Months of bad headlines and speculation finally led to the company’s CEO, James Henderson, issuing an apology. A belated apology after extremely damaging headlines represents a failure to gather the facts, open clear lines of communications and most importantly, a failure to practice what you preach.
So before responding to a crisis, set clear guidelines on how and when to respond when a crisis occurs. Articulate within your communications team just how much information can and should be disclosed, depending on the situation. Transparency doesn’t require businesses to air all of their “dirty laundry” (or anything else the legal department opposes), but to focus instead on understanding how to address an issue quickly and share all relevant information.
Maintaining transparency during a crisis isn’t easy, but damage to your brand can be offset or minimised by adopting an open and accountable policy — which can actually improve public perception in the long run
For African companies and executives, the ideal advisor is one who knows the way things work locally but who also has global experience. Advisors should recognise the unique challenges, be they international perceptions of Africa, risk of corruption, marketplace volatility or hostile media. Executives must be fully trained, spokespeople identified and a clear chain of events should be laid out so that BP-style CEO gaffes are avoided. For organisations in the government, oil and gas or financial sectors, training is crucial.

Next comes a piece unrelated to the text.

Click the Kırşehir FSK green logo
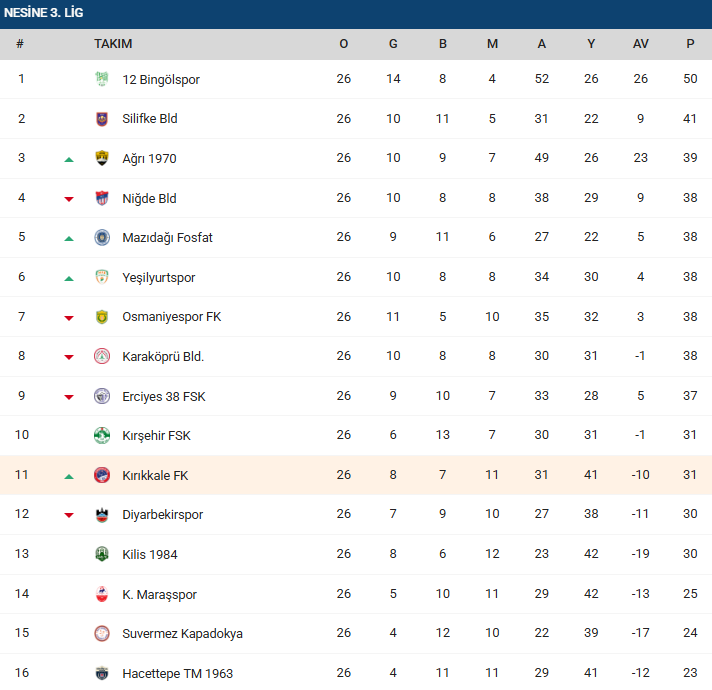 102,436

PR consultancies in Africa would also benefit from training African crisis experts who have an innate understanding of cultural attitudes and behavioural norms. For these high-risk clients, crisis consultancies must drill down in to the heart of the organisation, including the process of messaging development.
Often conducted at the beginning of a client relationship, the messaging process needs to include analysis and exploration of potential vulnerabilities. Health and safety conditions for employees, environmental impact assessments, financial transparency, anti-money-laundering policies – all of these issues must be addressed openly and fully during message development. Each threat needs to be countered with proof points, evidence, statements and a common understanding of what these messages mean. Messaging should be periodically reviewed for organisations in high-risk sectors.

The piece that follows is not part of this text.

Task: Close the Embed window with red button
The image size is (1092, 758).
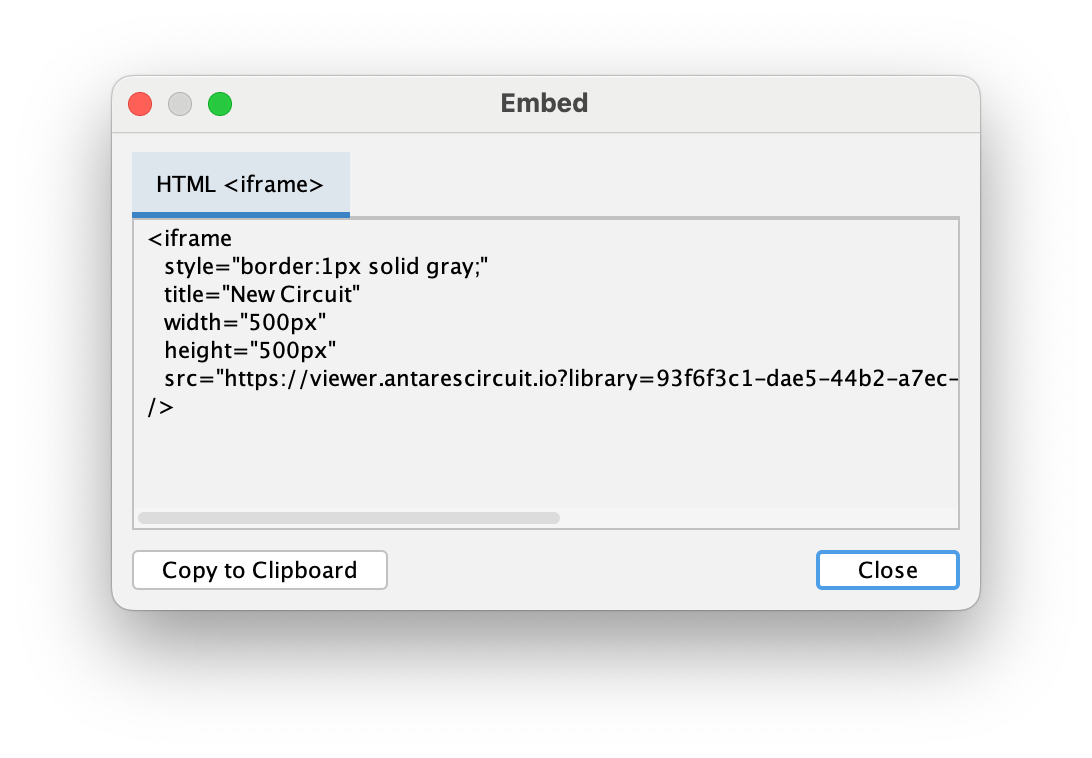Action: [x=140, y=103]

Importantly, executives must understand the potential implications if messages or procedures are ignored or not understood. The very real prospect of personal and professional failure often focuses the mind. Once developed, crisis mitigation plans, procedures and messages have to then filter through to those operating internal communications. Awareness must be company-wide. And, whilst crisis flow charts, chains of command and policies may appear complicated to an incredibly busy CEO; careful, considered counsel will eventually bring them on board. So long of course, that being ‘on board’ doesn’t mean taking a luxury cruise when things fall apart!

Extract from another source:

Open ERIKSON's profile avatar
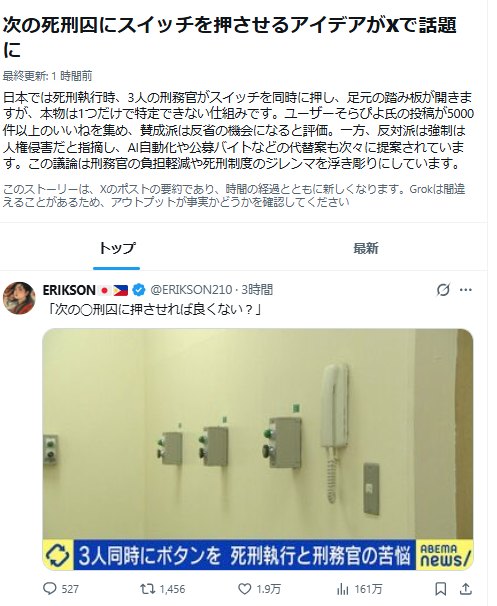The width and height of the screenshot is (497, 606). point(19,298)
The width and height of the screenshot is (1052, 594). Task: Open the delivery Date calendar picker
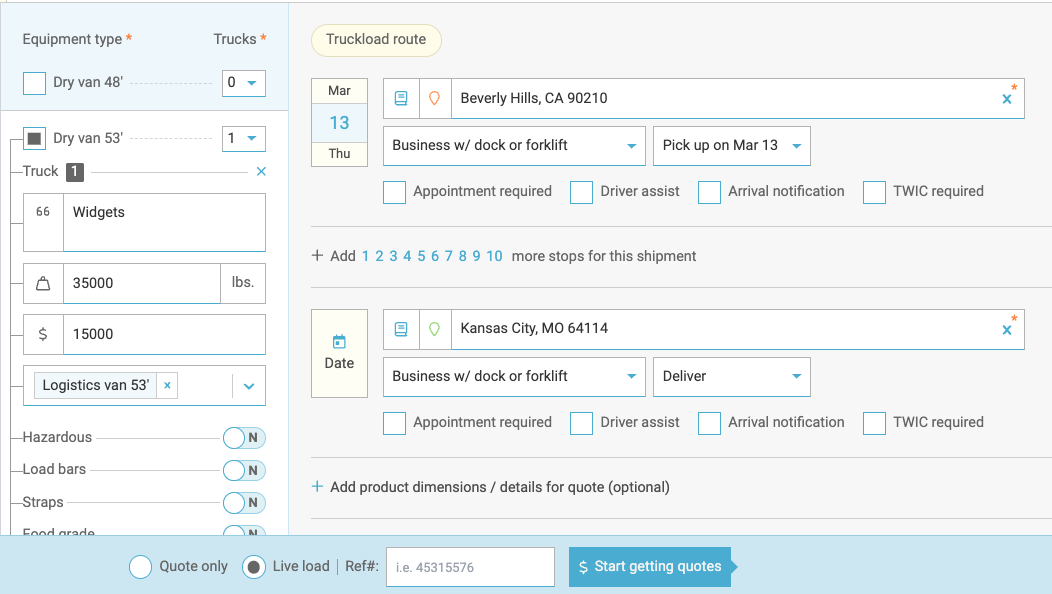pyautogui.click(x=339, y=353)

While nothing is guaranteed, it is a guarantee that there will be more crises in the coming years. In today’s media world, a critical key to dealing with crises is getting a hold of it before the social media commentators and news creators make their story, the story.
I think our key message is prep (including taking into consideration the very complex social, political and cultural environment) and local understanding. We should enforce that, and that we, as an African PR agency, put a lot of focus on these two things.